Açıklamada daha sonra söz alan Newroz Uysal ise orman yangınlarına yönelik DEM Parti'nin yaptığı çalışmaların uzun erimli olduğunu ifade etti. Uysal, Kürtlere yönelik inkar ve asimilasyon politikalarına da dikkat çekerek, “Bu politika sadece insanların diline, kimliğine ve kültürüne yönelik değildir. O coğrafyanın canlısına, toprağına, havasına, suyuna, ağacına kadar ciddi bir asimilasyon ve ekokırım gerçekleştirildi. Kürdistan’da bu politikaların en ciddi uygulandığı yerlerden biri de Şırnak’tır” dedi. 

“Özel güvenlik bölgesi” ilanlarının süreklileştiğini belirten Uysal, bunun da orman ve doğa talanını kolaylaştırdığını belirtti. Uysal, bölgede yapılan ağaç kesimlerinin fotoğraflarını gösterdi ve kesilen ağaçların tamamının özel güvenlik bölgelerinde olduğunu ve askerlerin gözetiminde kesildiğini söyledi.

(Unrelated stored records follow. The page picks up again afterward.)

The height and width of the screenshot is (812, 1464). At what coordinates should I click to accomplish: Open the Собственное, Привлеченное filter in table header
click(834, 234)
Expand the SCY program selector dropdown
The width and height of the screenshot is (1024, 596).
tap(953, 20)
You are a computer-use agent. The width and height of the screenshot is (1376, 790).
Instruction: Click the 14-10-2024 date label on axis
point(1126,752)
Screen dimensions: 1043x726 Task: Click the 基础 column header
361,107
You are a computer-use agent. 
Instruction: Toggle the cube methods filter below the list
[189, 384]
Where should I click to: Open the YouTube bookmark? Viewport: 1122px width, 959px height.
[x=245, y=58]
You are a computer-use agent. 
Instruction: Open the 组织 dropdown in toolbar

Bölgedeki askerlerin köylüleri ağaç kesmeye zorladığını ve baskı uyguladığını vurgulayan Uysal, Anayasaya göre bu uygulamanın suç olduğunu belirterek, “Şırnak’ta bu suçu işleyenlere herhangi bir ceza veriliyor mu? Hayır, aksine askerler bu suçu işleyenleri teşvik ediyor. Bu kişilere para veriliyor, yapmak istemeyenler de zorlanıyor” dedi. Uysal, sözlerine şöyle devam etti: 

“Bu suçu, bu kıyımı gizlemenin nedeni nedir? Eğer Türkiye’de bir hukuk varsa -ki uygulanan hukukun da eşit ve adil bir hukuk olmadığını biliyoruz- Şırnak’ta uygulanan ikili hukuk hangi hukuka denk geliyor? Türkiye’de uygulanan hukuk mu, yoksa görünür de açık fiiliyatta gizli olan ve sömürge hukuku olarak ifade ettiğimiz hukuk mu uygulanıyor? Şırnak’ta orman yangınlarından ve ağaçların kesilmesinden kim nasıl sorumludur? Birçok suç duyurusu yapıldı. Bunların gereğinin yerine getirilmemesi sömürge hukukundan kaynaklanmıyorsa, neden gereği yerine getirilmiyor? Bu işlemi yapanlarla ilgili bugüne tek bir soruşturma ve ceza verilmemiştir. Biz bu politikalara karşı, ekokırıma karşı DEM Parti olarak mücadele ediyoruz. Herkesi de işlenen bu suça karşı ses çıkarmaya çağırıyoruz. Bugün aynı zamanda hayvan hakları ile ilgili yasa da görüşülecek. Günlerdir insanların dediği gibi hayvana, insana, yeryüzüne özgürlük demeye, ekokırıma hayır demeye devam edeceğiz.”